Given these preconceptions about the intelligence and experience levels required to participate in scientific inquiry, leaving gobs of data to randomized, untrained individuals seems counterintuitive. Zooniverse aims to break down the complexity into digestible bits that maximize common understanding, as well as the number of able participants. Some projects present tasks that are so simple—such as Sunspotter, which asks users to identify which image is more complex—that even elementary schoolers can complete them with ease.

“The way we design our projects is to boil the task down to basic pattern recognition that everyone is capable of, no matter their scientific education,” Zooniverse communications lead Grant Miller tells BTRtoday. “We take consensus answers from multiple users to assure that any individual mistakes are ironed out.”

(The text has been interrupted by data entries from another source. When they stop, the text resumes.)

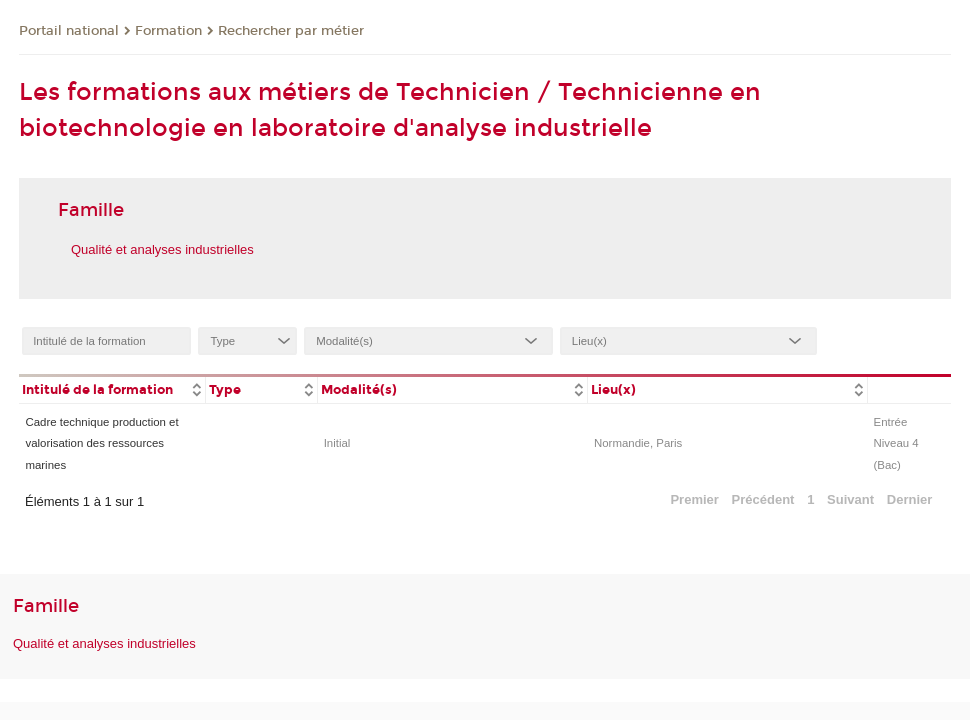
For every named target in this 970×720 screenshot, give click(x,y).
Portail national (69, 31)
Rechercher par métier (291, 31)
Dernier (910, 499)
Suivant (850, 499)
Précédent (763, 499)
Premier (694, 499)
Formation (168, 31)
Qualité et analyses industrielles (162, 249)
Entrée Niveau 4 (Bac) (896, 443)
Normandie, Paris (638, 443)
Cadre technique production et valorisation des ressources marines (101, 443)
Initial (337, 443)
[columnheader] (112, 388)
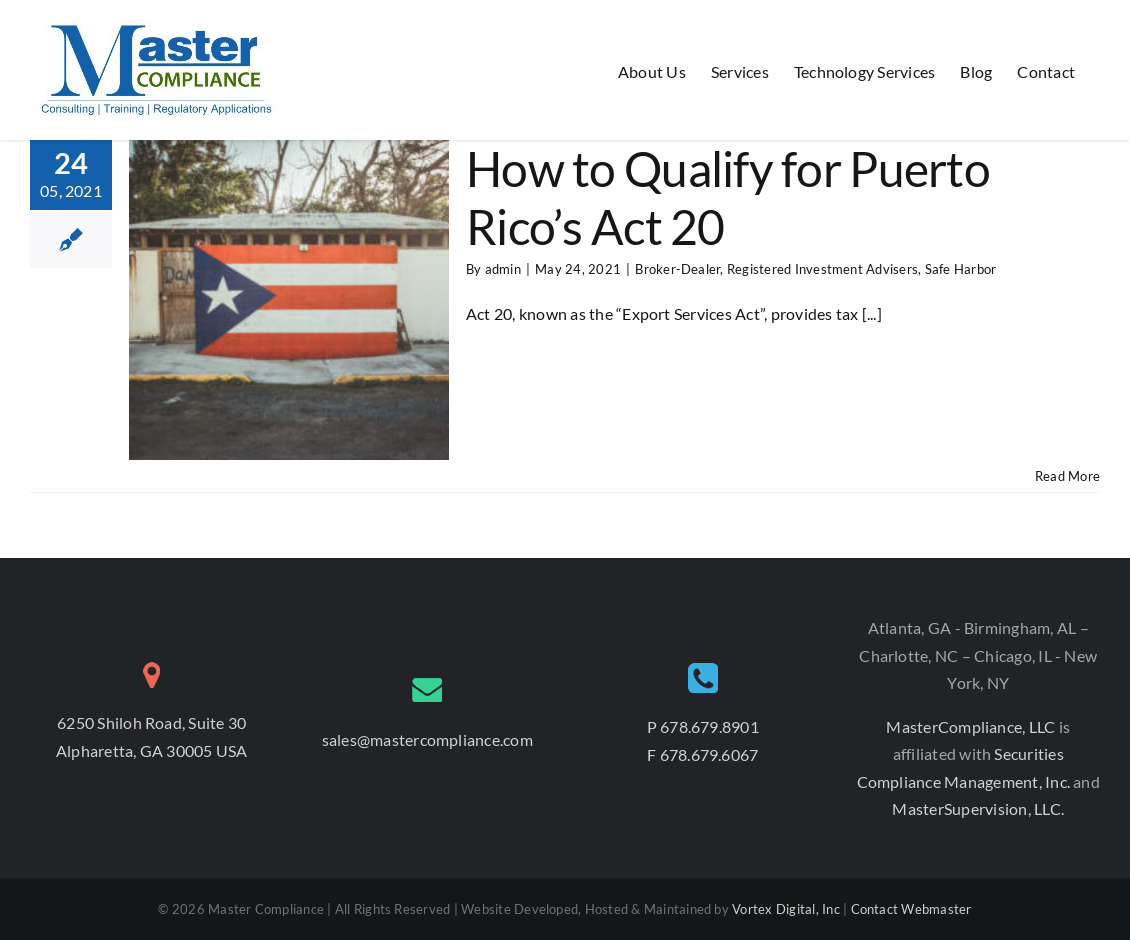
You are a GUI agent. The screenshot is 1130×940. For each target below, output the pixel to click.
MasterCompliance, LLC (972, 726)
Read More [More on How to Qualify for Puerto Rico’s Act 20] (1067, 476)
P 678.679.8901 (703, 726)
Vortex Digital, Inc (786, 909)
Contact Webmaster (911, 909)
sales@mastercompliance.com (427, 739)
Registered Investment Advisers (822, 269)
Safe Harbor (961, 269)
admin (503, 269)
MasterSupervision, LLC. (978, 808)
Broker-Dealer (677, 269)
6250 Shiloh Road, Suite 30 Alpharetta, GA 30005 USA (152, 736)
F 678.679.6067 (702, 754)
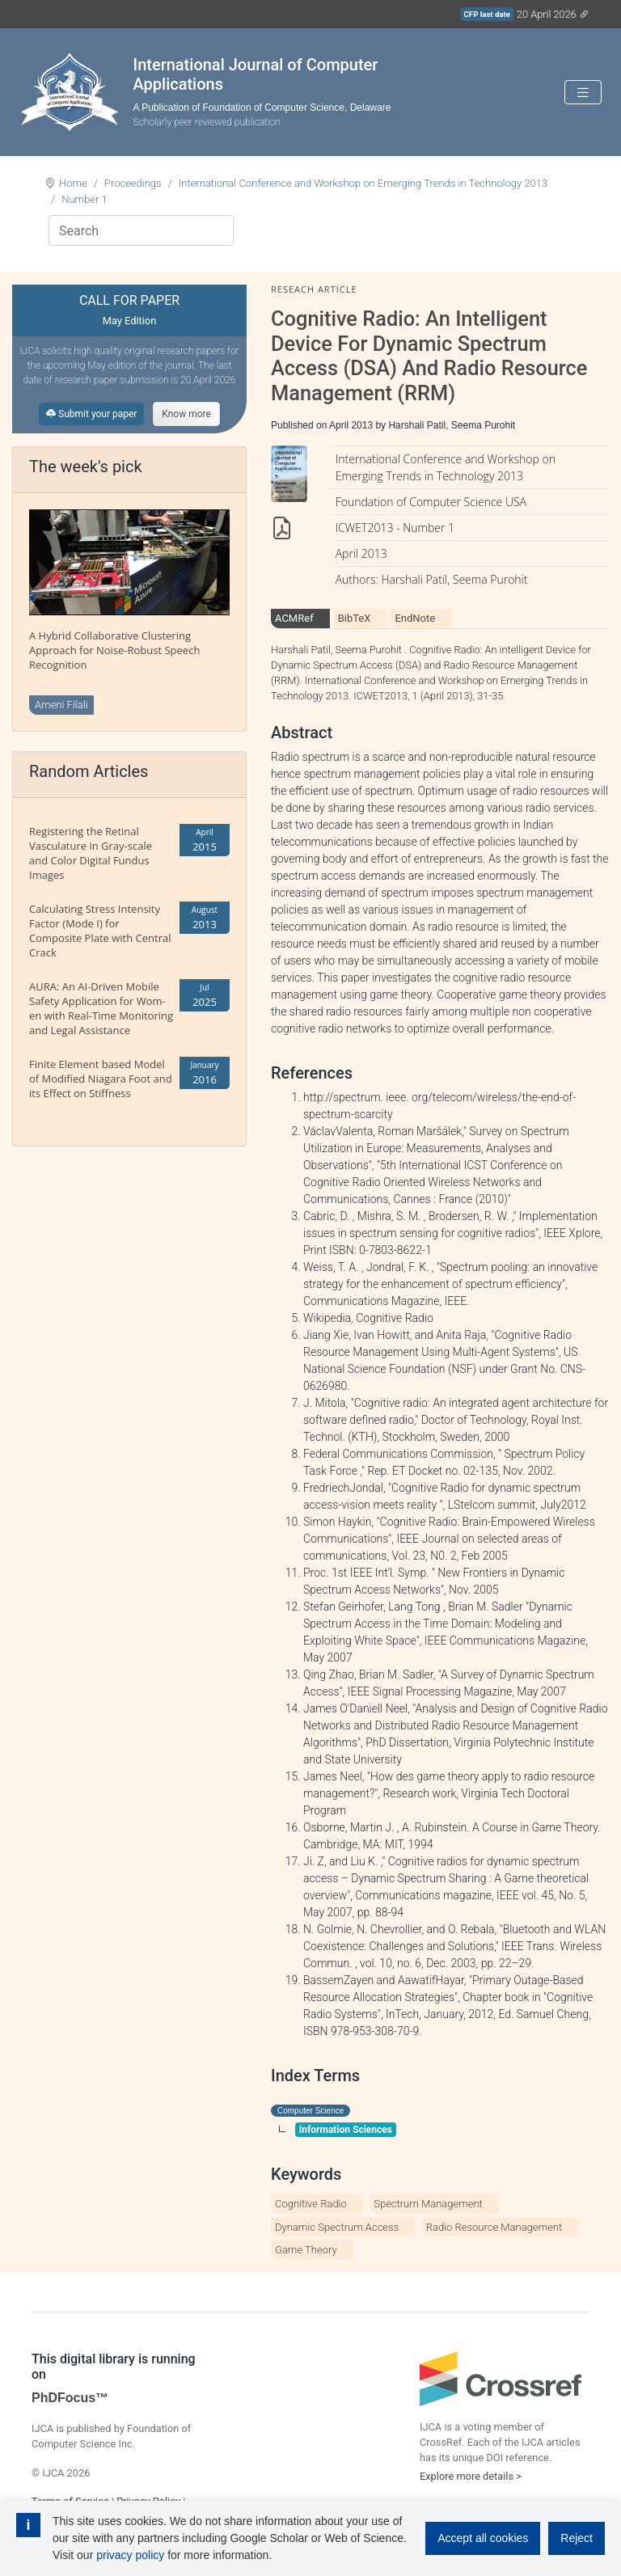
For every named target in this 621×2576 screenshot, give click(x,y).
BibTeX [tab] (354, 618)
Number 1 (84, 199)
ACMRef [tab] (294, 618)
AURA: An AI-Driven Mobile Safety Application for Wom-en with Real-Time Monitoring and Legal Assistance (101, 1008)
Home (73, 183)
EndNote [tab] (415, 618)
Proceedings (133, 183)
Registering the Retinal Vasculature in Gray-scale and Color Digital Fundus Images (90, 853)
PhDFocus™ (70, 2398)
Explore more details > (471, 2476)
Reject (576, 2538)
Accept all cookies (482, 2538)
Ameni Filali (61, 705)
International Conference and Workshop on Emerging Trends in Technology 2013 (363, 183)
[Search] (141, 230)
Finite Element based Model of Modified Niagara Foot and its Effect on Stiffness (100, 1078)
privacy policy (130, 2555)
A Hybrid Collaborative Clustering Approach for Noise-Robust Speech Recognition (114, 650)
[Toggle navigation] (583, 92)
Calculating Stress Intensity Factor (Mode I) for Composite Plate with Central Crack (100, 931)
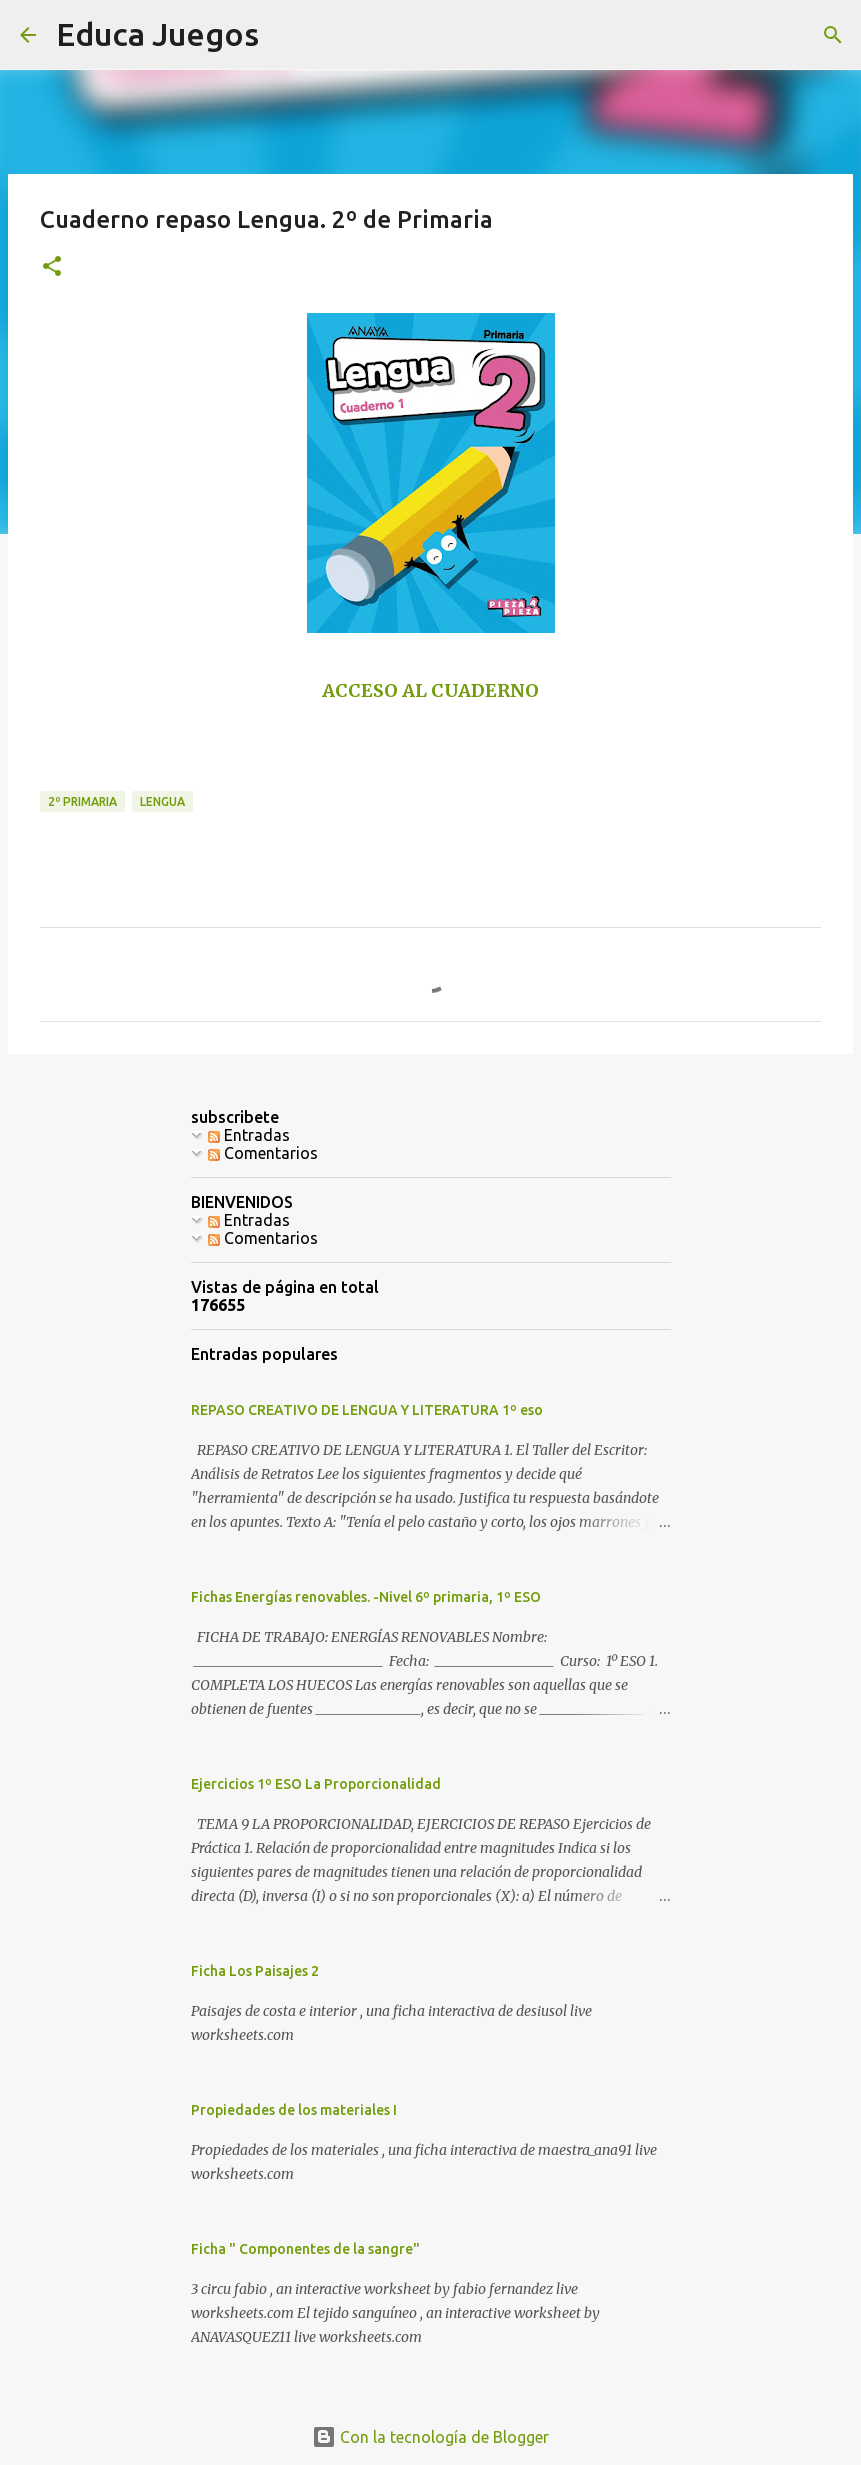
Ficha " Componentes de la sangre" (305, 2249)
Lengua (162, 801)
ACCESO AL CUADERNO (430, 690)
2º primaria (82, 801)
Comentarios (263, 1153)
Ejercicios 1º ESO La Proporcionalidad (316, 1784)
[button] (52, 267)
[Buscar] (833, 35)
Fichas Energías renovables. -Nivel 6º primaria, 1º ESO (366, 1597)
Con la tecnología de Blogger (430, 2437)
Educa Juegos (157, 34)
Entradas (249, 1135)
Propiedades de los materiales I (294, 2110)
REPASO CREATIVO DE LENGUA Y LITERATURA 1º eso (367, 1410)
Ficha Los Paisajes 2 (255, 1971)
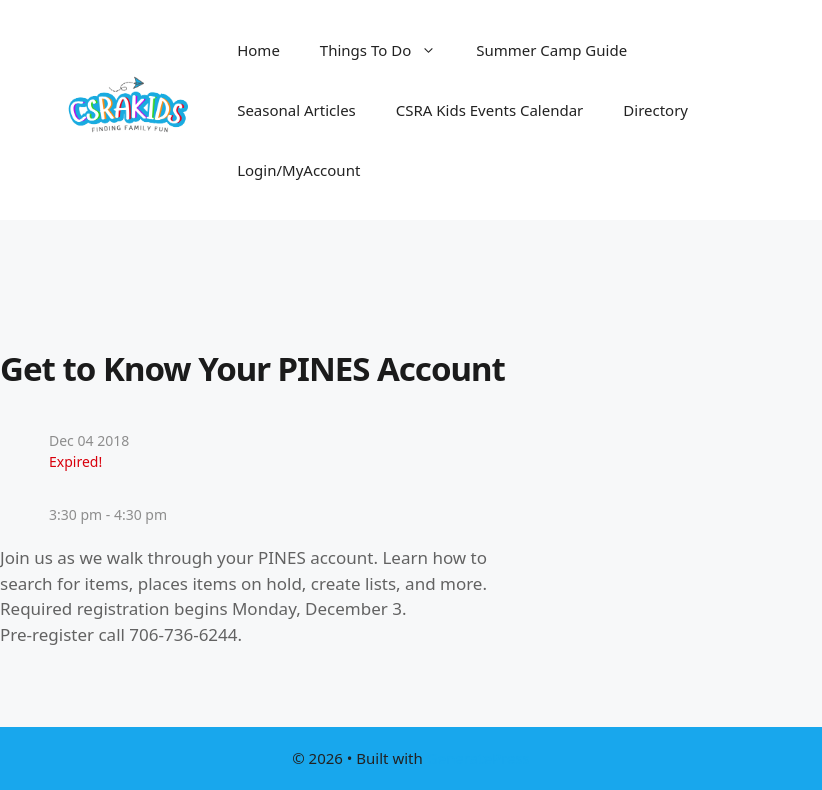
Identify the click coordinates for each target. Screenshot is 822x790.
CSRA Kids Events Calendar (490, 110)
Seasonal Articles (296, 110)
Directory (655, 110)
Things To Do (388, 50)
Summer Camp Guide (551, 50)
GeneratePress (478, 758)
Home (258, 50)
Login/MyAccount (298, 170)
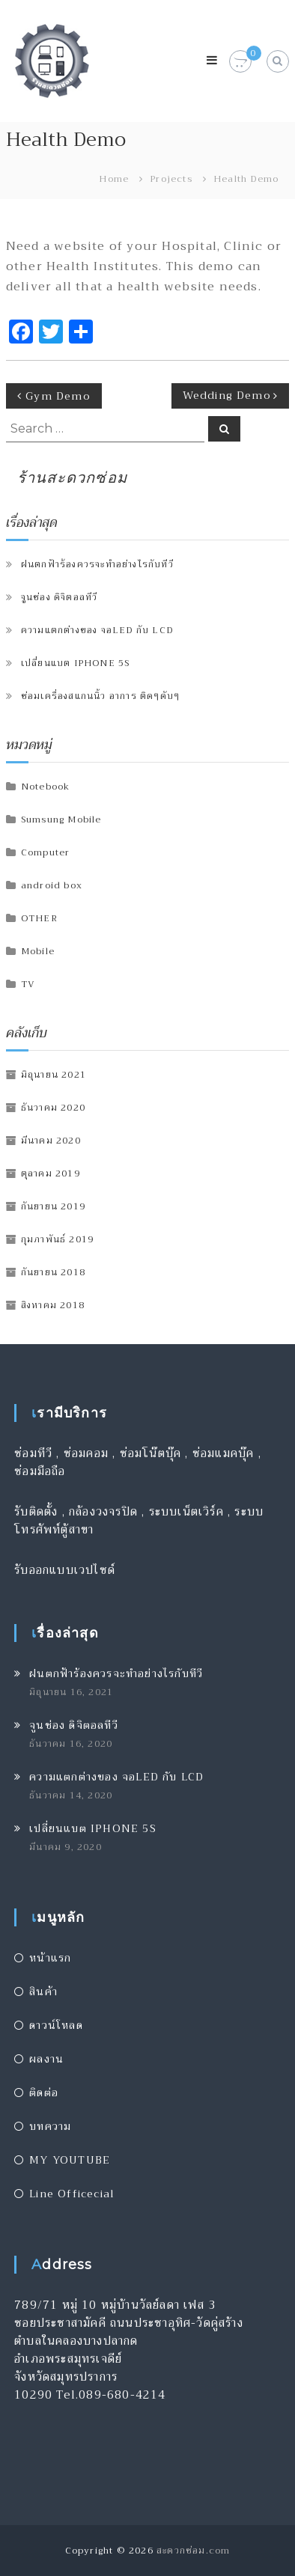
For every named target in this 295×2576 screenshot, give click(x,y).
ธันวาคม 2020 (53, 1107)
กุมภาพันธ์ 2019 (57, 1239)
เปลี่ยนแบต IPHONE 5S (75, 663)
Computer (45, 852)
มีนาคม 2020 (51, 1140)
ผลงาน (46, 2059)
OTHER (39, 918)
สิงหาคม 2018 (53, 1305)
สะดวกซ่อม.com (193, 2550)
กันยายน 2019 (53, 1206)
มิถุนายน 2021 (53, 1074)
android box (51, 885)
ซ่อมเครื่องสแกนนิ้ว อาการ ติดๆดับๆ (100, 696)
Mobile (38, 951)
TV (28, 984)
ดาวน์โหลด (56, 2025)
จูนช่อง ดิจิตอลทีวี (59, 597)
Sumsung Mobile (61, 819)
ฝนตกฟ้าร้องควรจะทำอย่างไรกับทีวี (97, 564)
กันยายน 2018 (53, 1272)
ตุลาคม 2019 (50, 1173)
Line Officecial (72, 2194)
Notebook (45, 786)
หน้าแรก (50, 1958)
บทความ (50, 2126)
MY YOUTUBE (69, 2160)
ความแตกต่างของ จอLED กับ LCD (97, 630)
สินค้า (43, 1991)
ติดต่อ (43, 2093)
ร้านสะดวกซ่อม (72, 477)
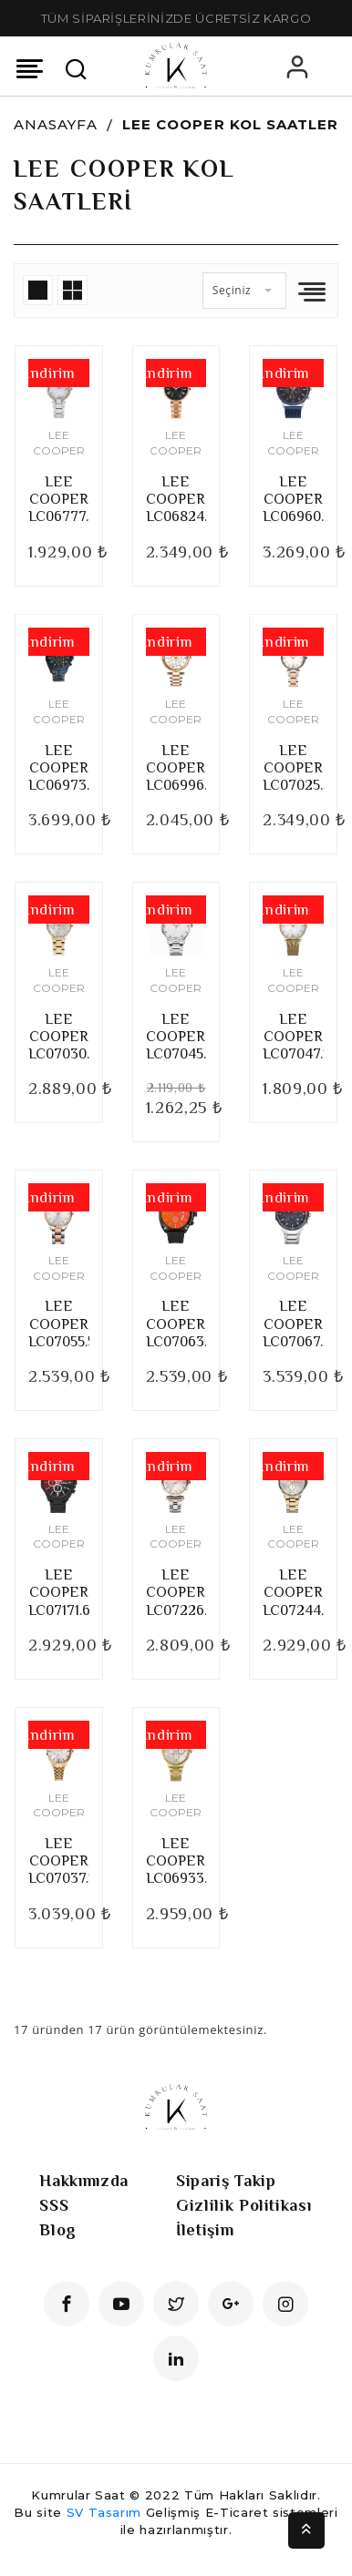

This participation helps researchers twofold, because not only are human beings better at identifying patterns than machines, but the collective contribution of volunteers can actually outweigh the results of an expert–both in volume and accuracy.

“If I do this task, it might depend on whether I’ve had a cup of coffee, whether I’ve already classified a thousand images, whether I’m feeling under the weather,” she explains “That might bias how I complete the task, but when you combine the results of many people, you get rid of this effect. You keep a consistency, and you typically outperform machine algorithm proficiencies.”

One of the most well-known Zooniverse projects is Planet Hunters which—you guessed it—aims to locate exoplanets orbiting around distant stars located by NASA’s Kepler spacecraft. Like many other Zooniverse projects, the premise is based around the human brain’s capability to recognize patterns, and in this case to identify the drop in light characteristic of a transiting planet.

According to Miller, there have been 10 published discoveries and many more candidates uncovered by volunteers that are waiting to be confirmed.

“Some of these discoveries have been very important and unique,” Miller tells BTRtoday, “including the first ever planet found in a four-star system.”

That planet is PH1b, a Neptune-sized giant about 5,000 light years away from Earth. It was the first confirmed discovery of the project. Planet Hunters has also uncovered a planet in a system alongside six others, marking the largest planetary system known to man outside of our own.

Most of the Zooniverse projects have accompanying blogs which allows researchers on the science teams to share progress with volunteers, and discussion tools on the respective project sites also make direct contact possible.

“As a science team, we’re on there talking to volunteers, and they’re talking to us,” Schwamb says. “We are really trying to bring everyone that contributes along with us and keep updates of what we’re doing, and how the project’s going.”

Schwamb, who is on the science team for two other Zooniverse projects, believes it brings people in at the ground floor of science. Participants get to witness the full process, from forming a hypothesis to gathering data, testing that hypothesis, and figuring out where things go right and wrong. She also believes there’s a practical nature for the public as well, both from an understanding and economic point of view.

“People pay tax money for these NASA missions and these telescopes, so I think it’s a nice way to give people access to this data in a way that’s understandable,” Schwamb says. “There are lots of public archives where you can download NASA images and spacecraft data, but you have to know how to process it.”

Given the amount of time we waste toiling around on the Internet—U.S. consumers spend more than 40 minutes on Facebook per day—Zooniverse offers a productive alternative to spend our time online, while also exercising some of the abilities of our brain more efficient than machines.

“It’s amazing to think how complex the human brain is, and we don’t even think about it,” Schwamb says.